A powerful global organisation similar to the one on climate change needs to be established in order to genuinely get to grips with the problem of growing resistance to antibiotics.
That is the basis of a comment piece written in the journal Nature by Mark Woolhouse of the University of Edinburgh, and Jeremy Farrar, director of the Wellcome Trust. The argue that what is required is “committed and coordinated action on the root causes of resistance: the misuse of antimicrobials, the paucity of development of new drugs and the lack of alternatives”.
They say guidelines must be implemented to improve the use of existing drugs, claiming that “the scientific and business worlds need incentives and a better regulatory environment to develop new drugs and approaches”. Furthermore, “those working in both the animal and human sectors need education and incentives to help them to change their ways”.

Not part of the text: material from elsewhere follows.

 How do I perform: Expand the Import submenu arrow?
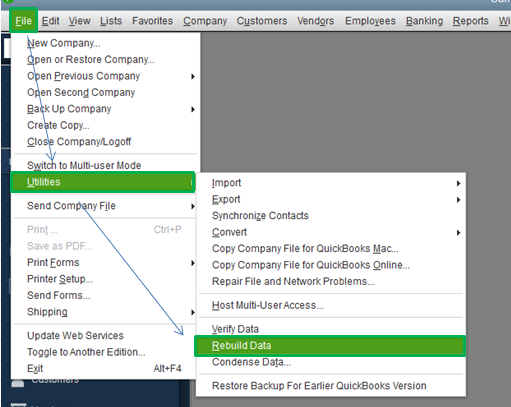click(459, 183)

To achieve this, Prof Woolhouse and Dr Farrar call for the creation of an organisation similar to the Intergovernmental Panel on Climate Change (IPCC) “to marshal evidence and catalyse policy across governments and stakeholders”. They want to see “a powerful panel to marshal the data to inform and encourage implementation of policies that will forestall the loss of effective drugs to resistance, and to promote and facilitate the development of alternatives”.

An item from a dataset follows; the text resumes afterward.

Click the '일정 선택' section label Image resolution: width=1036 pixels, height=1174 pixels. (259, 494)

Must not ‘simply restate problem’
They go on to say that an intergovernmental panel on antimicrobial resistance (IPAMR) “must have the same firm foundation on the best available science” as that of climate change and have “potentially an even stronger mandate for action”. The IPAMR “needs to avoid simply restating the problem [and] move rapidly to an agenda that includes identifying key knowledge gaps and how to fill them”. It could, for example, “support studies to investigate dosing regimes that stall resistance, coordinate incentives for developing new types of antimicrobial and set targets for prescriptions and animal use”.
The experts state that the IPAMR “must be trusted and free of vested interests” and involve “a broad range of experts, encompassing clinical and veterinary medicine, epidemiology, microbiology, pharmacology, health economics, international law and social science”. It will also need technical, financial, industrial and political support from governments and agencies, “as well as from representatives of producers and consumers of antimicrobial drugs.”
Dr Farrar said that “we have needed to take action against the development of antimicrobial resistance for more than 20 years. Despite repeated warnings, the international response has been feeble. The World Health Organisation has missed opportunities to provide leadership, and very little progress has been made”. Prof Woolhouse added that “we need independent, international leadership on this issue before the massive health gains that have been made since Alexander Fleming’s discovery of penicillin are lost forever.”
Later today (Friday), the WHO will vote at its annual meeting in Geneva on a resolution to develop its own global action plan to fight antimicrobial resistance.